*** Opening of Extract ***
Allen Best / Denver Post / August 2004
Wolves are once again loping through Colorado and Utah, and I suppose I should be glad. More rapidly than it took to wipe out grizzlies, lynx and other competitor species, wolves are returning to the ark of the Southern Rockies ecosystem.
But yet I pause, and an absorbing four-minute film I saw recently gets at the core of my ambivalence. The film was made in Yellowstone National Park, where wolves were reintroduced in 1995, and it shows two wolves chasing a herd of elk almost playfully before getting down to the serious business of killing. Narrowing their attention to one cow, the pair of wolves follow at a respectful distance for a minute, then quicken the pace before leaping at the throat of the tiring cow.
Despite knowing the outcome, you root for the elk to boot the wolves with her sharp hooves. It doesn't happen. The elk slows to a walk, then stops and, with the pair of wolves hanging on her neck, topples over. A later examination of the carcass revealed a severely arthritic leg.
The wolves had detected a weakness in this elk that was not immediately obvious to the human eye. This is a compelling argument for those who welcome wolves back to the Southern Rockies, for by culling ungulates of weak members, wolves will improve the health of herds the way that trophy-bent big-game hunters do not. More broadly, advocates argue that wolves, the meat-eating keystone species at the top of the food pyramid, will balance the populations of other species, such as coyotes. With wolves in place to regulate the browsers, even the vegetative diversity will be better maintained.
Yet this killing hits a primeval note in all of us. Biologist L. David Mech, who has been described as the Jane Goodall of wolves, suggests that the reputation of wolves as a predator of people is not altogether wrong - if wildly exaggerated.
For all that he has learned about wolves during the last 46 years, Mech acknowledges that much remains unknown. We don't know for sure how wolves in Yellowstone are affecting elk and coyote populations, he says. "We have to be very careful when we make these claims that wolves are having this wonderful effect," says Mech, always a cautious scientist.
Mech, who is obviously sympathetic toward wolves, thinks people and wolves can co-exist, as they do in northern Minnesota. But, he adds, it's easier if you're not running cows on the edge of the wilderness.
*** Close of Extract ***
*** Opening of Data provided ***
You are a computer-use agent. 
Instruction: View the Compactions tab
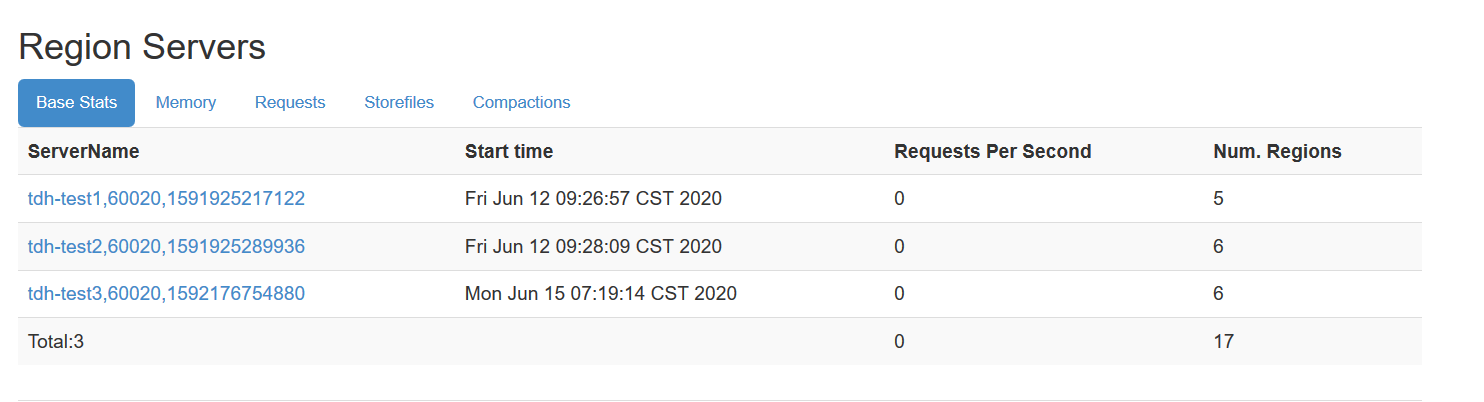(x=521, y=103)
*** Close of Data provided ***
*** Opening of Data provided ***
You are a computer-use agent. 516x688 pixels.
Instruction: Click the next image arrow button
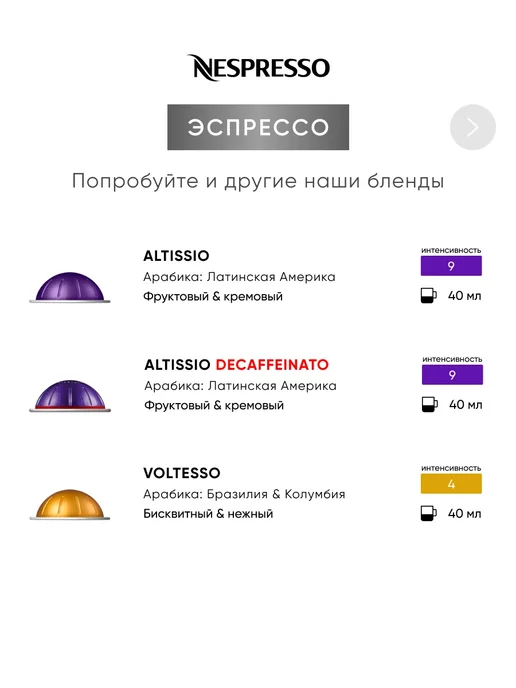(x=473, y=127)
*** Close of Data provided ***
Using the information:
#1 In the column on wolves, in what year were wolves reintroduced to Yellowstone National Park?
#2 Please continue the column on wolves in the Southern Rockies from the point where it stops.
The rows play no part in this.

Answers to the exercises:
#1 1995

#2
This summer, a wolf loped down from Yellowstone and was smacked by a vehicle on Interstate 70, west of Denver. It was the first documented wolf seen in Colorado since 1945. The wolves are getting to Colorado more rapidly than had been expected. Two polls taken in the state in the last decade found substantial support for their return, but it is true that most supporters live in cities and won't have much interaction with the animals. People who are cranky about wolves usually live in rural areas, at places like W Mountain.
W Mountain is on the edge of the Flat Tops, a wild area considered by biologists to host substantial habitat for wolves. Yet standing on its flanks you can see Interstate 70, Colorado's main east-west artery, as well as the Colorado River. Eighty years ago, a wolf called Old Lefty terrorized the local ranchers here, who summoned a trapper from the U.S. Biological Survey. The trapper killed Lefty, and the stockmen expressed their gratitude in a letter: "It is a big relief to us to know that 'Old Lefty' is a thing of the past, for his track on the range meant he was back and on the job of cattle killing once again," the ranchers said.
Those stockmen are long gone, but the stories of Lefty and of wolves following the sleighs of pioneers are still told at family gatherings. Why, they want to know, would you want to bring back these creatures? I don't have a good answer, except that wolves to me are like thunder rolling over the high country, a rush of wind, a flash of lighting on the horizon.